WHAT TO PRODUCE —
Please copy the following lines without changing anything in them.
## BEGIN EXTRACTED DATA
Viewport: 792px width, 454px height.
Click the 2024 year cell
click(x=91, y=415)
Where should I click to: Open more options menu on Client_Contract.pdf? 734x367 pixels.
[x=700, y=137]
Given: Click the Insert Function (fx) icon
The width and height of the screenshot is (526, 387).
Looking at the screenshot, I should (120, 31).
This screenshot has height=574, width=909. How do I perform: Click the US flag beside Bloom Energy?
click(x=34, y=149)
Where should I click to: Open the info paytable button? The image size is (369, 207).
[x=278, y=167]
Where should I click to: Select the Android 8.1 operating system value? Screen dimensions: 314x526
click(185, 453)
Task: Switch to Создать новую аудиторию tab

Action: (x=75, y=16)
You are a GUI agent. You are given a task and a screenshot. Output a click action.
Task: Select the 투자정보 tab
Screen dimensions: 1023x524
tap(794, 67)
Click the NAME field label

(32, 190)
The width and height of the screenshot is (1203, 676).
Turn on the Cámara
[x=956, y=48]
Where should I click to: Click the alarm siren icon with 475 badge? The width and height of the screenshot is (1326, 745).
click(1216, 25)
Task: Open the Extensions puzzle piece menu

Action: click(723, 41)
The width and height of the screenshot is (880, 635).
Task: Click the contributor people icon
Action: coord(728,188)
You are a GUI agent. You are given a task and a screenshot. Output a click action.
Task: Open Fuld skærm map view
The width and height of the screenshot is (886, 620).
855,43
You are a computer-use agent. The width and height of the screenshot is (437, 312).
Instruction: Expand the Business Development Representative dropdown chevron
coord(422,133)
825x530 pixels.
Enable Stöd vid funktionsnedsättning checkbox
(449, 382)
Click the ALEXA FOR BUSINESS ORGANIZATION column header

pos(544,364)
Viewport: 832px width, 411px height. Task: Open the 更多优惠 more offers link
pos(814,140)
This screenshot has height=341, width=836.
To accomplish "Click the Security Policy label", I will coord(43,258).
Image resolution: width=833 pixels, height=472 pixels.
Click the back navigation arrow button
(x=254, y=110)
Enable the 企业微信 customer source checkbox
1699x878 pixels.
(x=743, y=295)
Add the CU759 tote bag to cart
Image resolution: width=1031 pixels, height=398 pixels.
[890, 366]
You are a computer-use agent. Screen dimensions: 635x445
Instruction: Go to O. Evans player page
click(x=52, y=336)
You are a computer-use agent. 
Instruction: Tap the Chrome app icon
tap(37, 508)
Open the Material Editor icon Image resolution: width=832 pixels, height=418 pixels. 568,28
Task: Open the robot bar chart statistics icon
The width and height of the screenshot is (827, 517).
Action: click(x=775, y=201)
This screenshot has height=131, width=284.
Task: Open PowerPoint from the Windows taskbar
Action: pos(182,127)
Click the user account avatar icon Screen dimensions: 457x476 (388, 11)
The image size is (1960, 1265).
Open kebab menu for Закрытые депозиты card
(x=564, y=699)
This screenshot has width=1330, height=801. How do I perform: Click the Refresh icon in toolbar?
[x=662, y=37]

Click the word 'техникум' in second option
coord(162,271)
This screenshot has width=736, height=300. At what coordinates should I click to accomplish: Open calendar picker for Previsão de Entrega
## END EXTRACTED DATA
SOLUTION TO THIS PROBLEM —
Viewport: 792px width, 454px height.
Click the 2024 year cell
click(x=91, y=415)
Where should I click to: Open more options menu on Client_Contract.pdf? 734x367 pixels.
[x=700, y=137]
Given: Click the Insert Function (fx) icon
The width and height of the screenshot is (526, 387).
Looking at the screenshot, I should (120, 31).
This screenshot has height=574, width=909. How do I perform: Click the US flag beside Bloom Energy?
click(x=34, y=149)
Where should I click to: Open the info paytable button? The image size is (369, 207).
[x=278, y=167]
Where should I click to: Select the Android 8.1 operating system value? Screen dimensions: 314x526
click(185, 453)
Task: Switch to Создать новую аудиторию tab

Action: (x=75, y=16)
You are a GUI agent. You are given a task and a screenshot. Output a click action.
Task: Select the 투자정보 tab
Screen dimensions: 1023x524
tap(794, 67)
Click the NAME field label

(32, 190)
The width and height of the screenshot is (1203, 676).
Turn on the Cámara
[x=956, y=48]
Where should I click to: Click the alarm siren icon with 475 badge? The width and height of the screenshot is (1326, 745).
click(1216, 25)
Task: Open the Extensions puzzle piece menu

Action: click(723, 41)
The width and height of the screenshot is (880, 635).
Task: Click the contributor people icon
Action: coord(728,188)
You are a GUI agent. You are given a task and a screenshot. Output a click action.
Task: Open Fuld skærm map view
The width and height of the screenshot is (886, 620).
855,43
You are a computer-use agent. The width and height of the screenshot is (437, 312).
Instruction: Expand the Business Development Representative dropdown chevron
coord(422,133)
825x530 pixels.
Enable Stöd vid funktionsnedsättning checkbox
(449, 382)
Click the ALEXA FOR BUSINESS ORGANIZATION column header

pos(544,364)
Viewport: 832px width, 411px height. Task: Open the 更多优惠 more offers link
pos(814,140)
This screenshot has height=341, width=836.
To accomplish "Click the Security Policy label", I will coord(43,258).
Image resolution: width=833 pixels, height=472 pixels.
Click the back navigation arrow button
(x=254, y=110)
Enable the 企业微信 customer source checkbox
1699x878 pixels.
(x=743, y=295)
Add the CU759 tote bag to cart
Image resolution: width=1031 pixels, height=398 pixels.
[890, 366]
You are a computer-use agent. Screen dimensions: 635x445
Instruction: Go to O. Evans player page
click(x=52, y=336)
You are a computer-use agent. 
Instruction: Tap the Chrome app icon
tap(37, 508)
Open the Material Editor icon Image resolution: width=832 pixels, height=418 pixels. 568,28
Task: Open the robot bar chart statistics icon
The width and height of the screenshot is (827, 517).
Action: click(x=775, y=201)
This screenshot has height=131, width=284.
Task: Open PowerPoint from the Windows taskbar
Action: pos(182,127)
Click the user account avatar icon Screen dimensions: 457x476 (388, 11)
The image size is (1960, 1265).
Open kebab menu for Закрытые депозиты card
(x=564, y=699)
This screenshot has width=1330, height=801. How do I perform: Click the Refresh icon in toolbar?
[x=662, y=37]

Click the word 'техникум' in second option
coord(162,271)
This screenshot has width=736, height=300. At what coordinates should I click to accomplish: Open calendar picker for Previsão de Entrega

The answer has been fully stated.